[Entries on target coordinates]
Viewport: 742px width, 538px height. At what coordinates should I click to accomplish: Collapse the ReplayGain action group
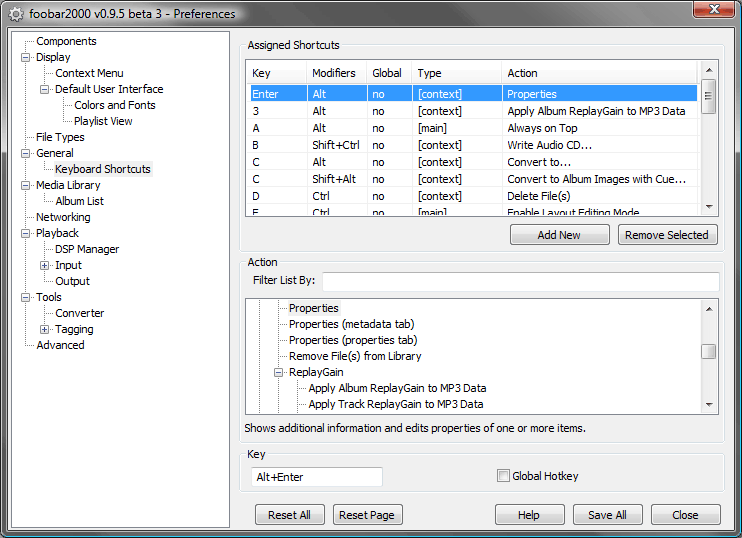point(280,372)
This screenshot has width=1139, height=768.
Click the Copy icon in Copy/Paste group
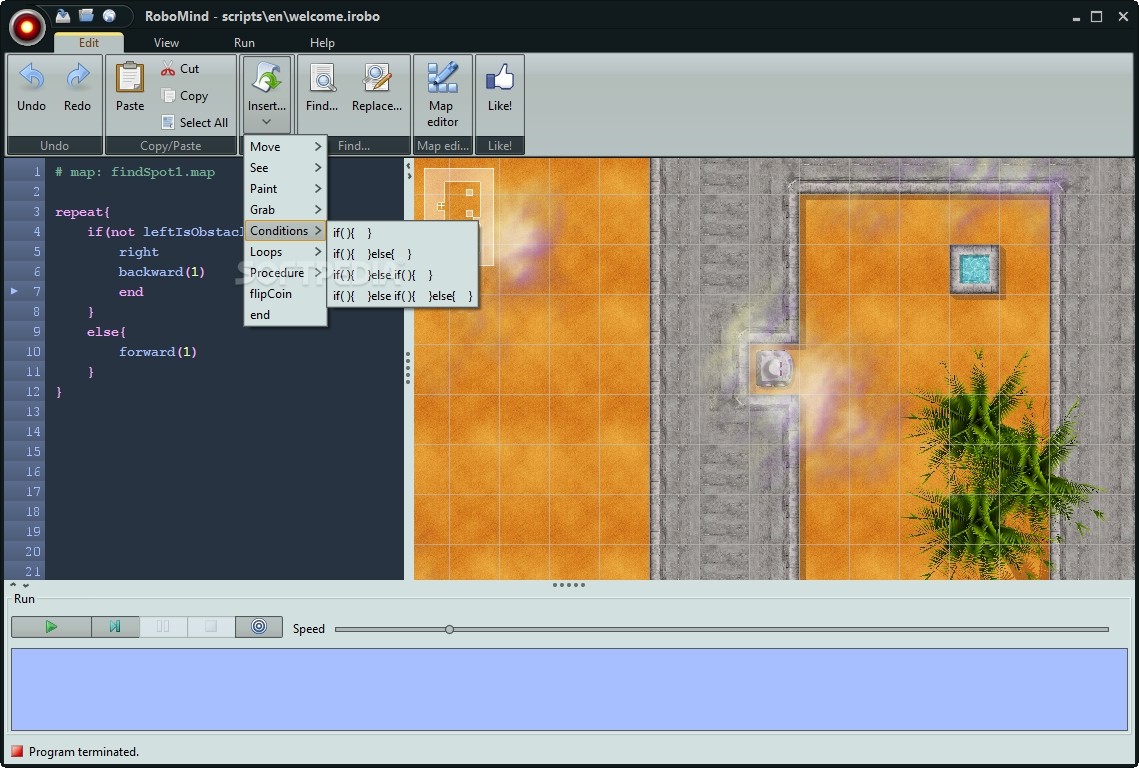tap(168, 95)
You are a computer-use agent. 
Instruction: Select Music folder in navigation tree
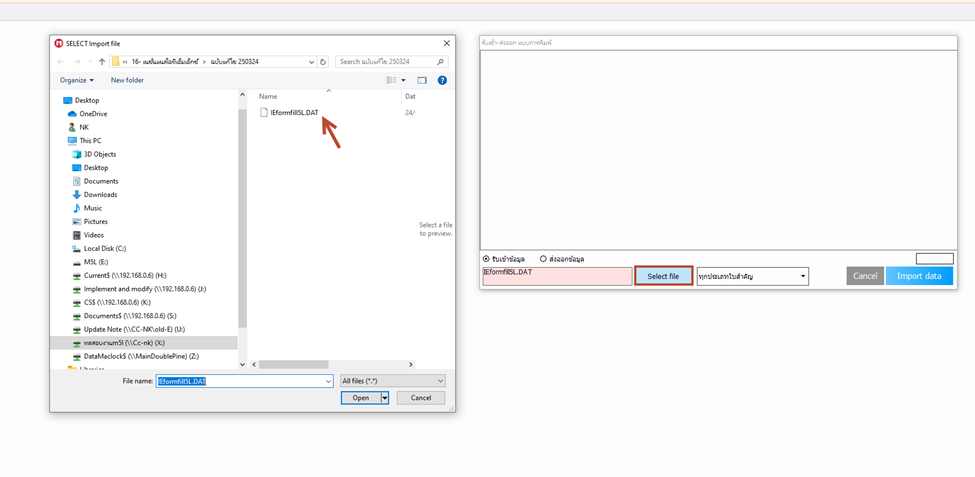[93, 208]
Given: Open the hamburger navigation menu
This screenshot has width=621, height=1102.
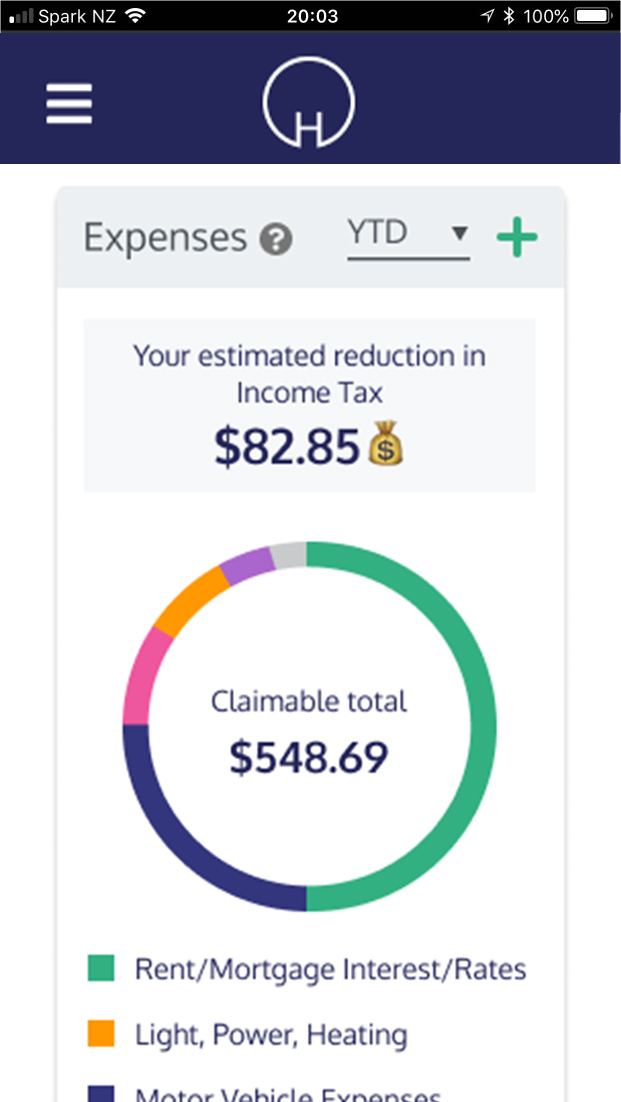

* **TASK REQUIREMENTS**
Render every line of the entries above as a Markdown table with the columns "Row" and "Entry line," skipping blank lines. Leave the pictures out.

* **RESULT**
| Row | Entry line |
|---|---|
| 1 | Viewport: 742px width, 538px height. At what coordinates should I click to accomplish: Collapse the ReplayGain action group |
| 2 | point(280,372) |
| 3 | This screenshot has width=1139, height=768. |
| 4 | Click the Copy icon in Copy/Paste group |
| 5 | tap(168, 95) |
| 6 | You are a computer-use agent.  |
| 7 | Instruction: Select Music folder in navigation tree |
| 8 | [93, 208] |
| 9 | Given: Open the hamburger navigation menu |
| 10 | This screenshot has width=621, height=1102. |